» Tarefas a cumprir:
**A.** Responda com base no texto sobre o sistema de monitoramento:
(i) Para que devem ser utilizados os dados coletados sobre trânsito?
(ii) Com quais bases de dados o edital exige integração?
(iii) A quem ficará restrito o acesso à maior parte das imagens e informações?
**B.** Por favor, dê prosseguimento ao texto sobre o sistema de monitoramento, escrevendo o trecho que viria logo após a última frase.

» Texto em estudo:
Está previsto o rastreamento de veículos a partir de características diversas, a leitura de placas de veículos (incluindo motocicletas, com a consulta automatizada ao banco de furtados ou roubados), a coleta de informações de trânsito (como contagem e dados básicos, como placa, data, local e horário) e a identificação de estacionamento em local irregular. A ideia é que os dados sejam utilizados na geração de estatísticas que auxiliem na gestão do tráfego da cidade.

Também englobará a detecção de densidade e concentração de pessoas em áreas públicas. Além disso, o edital destaca que deverá ser possível adicionar novos padrões de análise na plataforma quando disponíveis, além de ser exigida a integração com as bases de dados da Companhia de Engenharia de Tráfego (CET), das polícias (boletins de ocorrência) e das bases estaduais e federais de carros roubados, desaparecidos, procurados e veículos. A ideia é que o material seja expandido também com parcerias privadas, como com aplicativos que envolvem fluxo de veículos, por exemplo, e a incorporação de dados das esferas estadual e federal.

A ideia é que o sistema permita ainda a realização de análise de dados, a fim de gerar gráficos analíticos e relatórios. O acesso à maior parte das imagens e informações estará restrito a servidores com login e senha cadastrados. “Todos os módulos devem ser pensados a fim de que cada secretaria consiga abrigar todos os seus processos de atividades dos órgãos a elas subordinados”, diz o edital.

(Dados de localização por coordenadas de pixel)
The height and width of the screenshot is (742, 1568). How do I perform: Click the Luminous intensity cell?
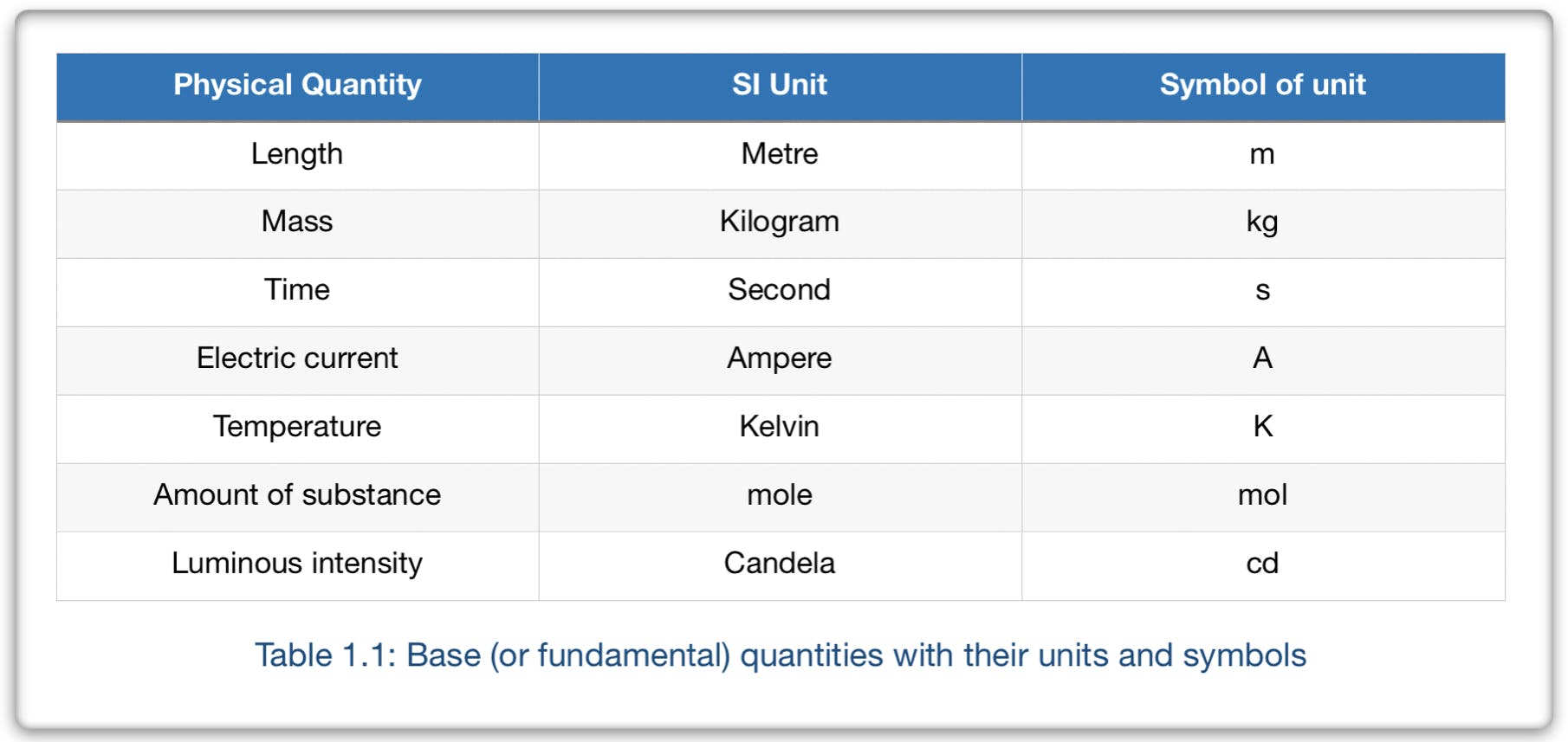(297, 564)
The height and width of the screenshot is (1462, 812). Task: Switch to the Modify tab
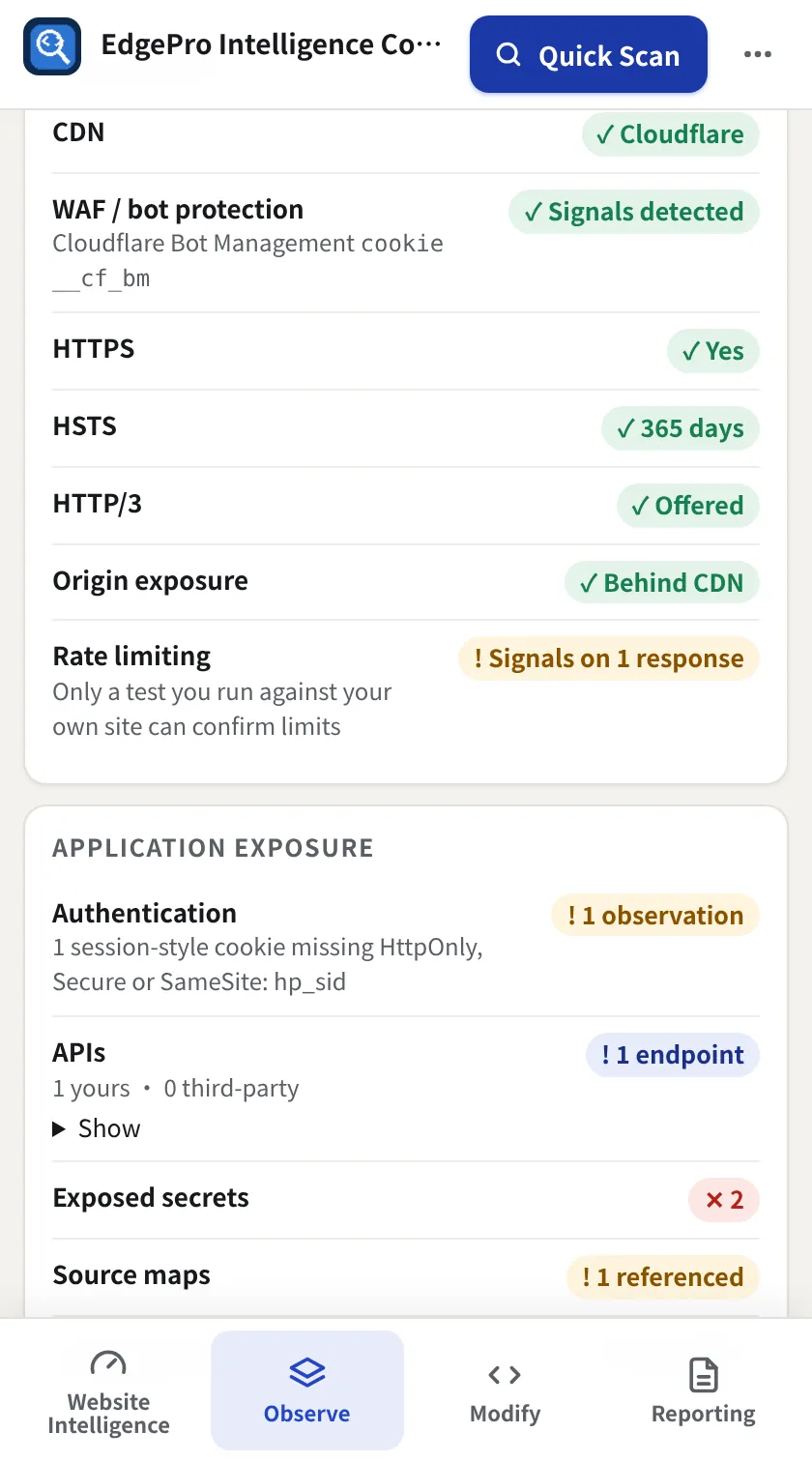coord(505,1390)
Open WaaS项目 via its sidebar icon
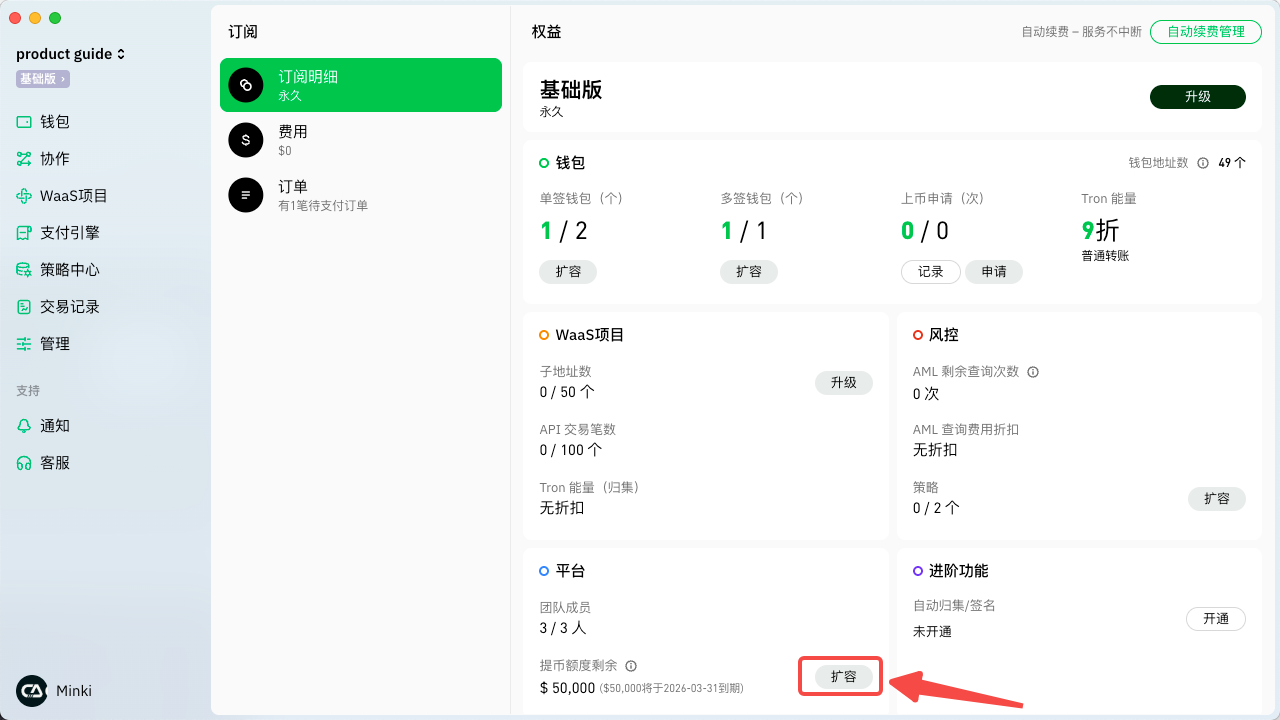This screenshot has width=1280, height=720. click(x=24, y=196)
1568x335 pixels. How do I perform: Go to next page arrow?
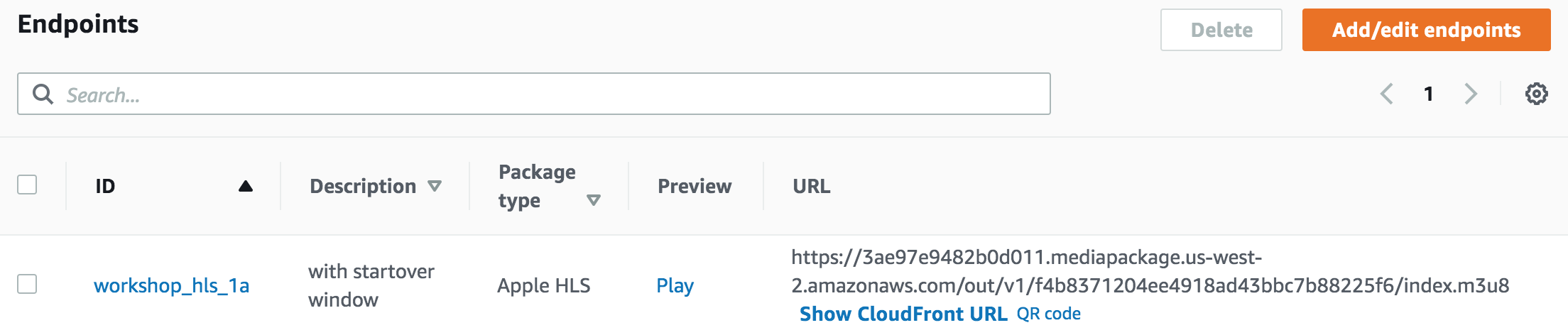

» Respostas por tarefa:
**A.**
(i) Na geração de estatísticas que auxiliem na gestão do tráfego da cidade.
(ii) Com as bases da Companhia de Engenharia de Tráfego (CET), das polícias (boletins de ocorrência) e das bases estaduais e federais de carros roubados, desaparecidos, procurados e veículos.
(iii) A servidores com login e senha cadastrados.

**B.**
No edital, é ressaltada a possibilidade de a plataforma se tornar um modelo replicável em outros municípios. O armazenamento das imagens será de responsabilidade do Município, por ao menos 15 dias corridos, prazo que poderá ser estendido. No caso de vídeos cortados e anexados a processos, o armazenamento será por tempo indeterminado e deverá migrar para outra plataforma após o fim do contrato.

Além disso, a licitação exigirá o fornecimento de ao menos 40 “salas de situação” móveis (em carreta, trailer, ônibus ou micro-ônibus), com mesa controladora de câmera, notebook operacional e três telas. O objetivo é a utilização em grandes eventos.

O cronograma de implantação é dividido em três fases. Até seis meses, está previsto o início do funcionamento da plataforma, a operação de ao menos 5 mil novas câmeras e a entrega do centro operacional. O número de câmeras instaladas deverá dobrar em um ano e, depois, atingir o total de 20 mil em um ano e meio.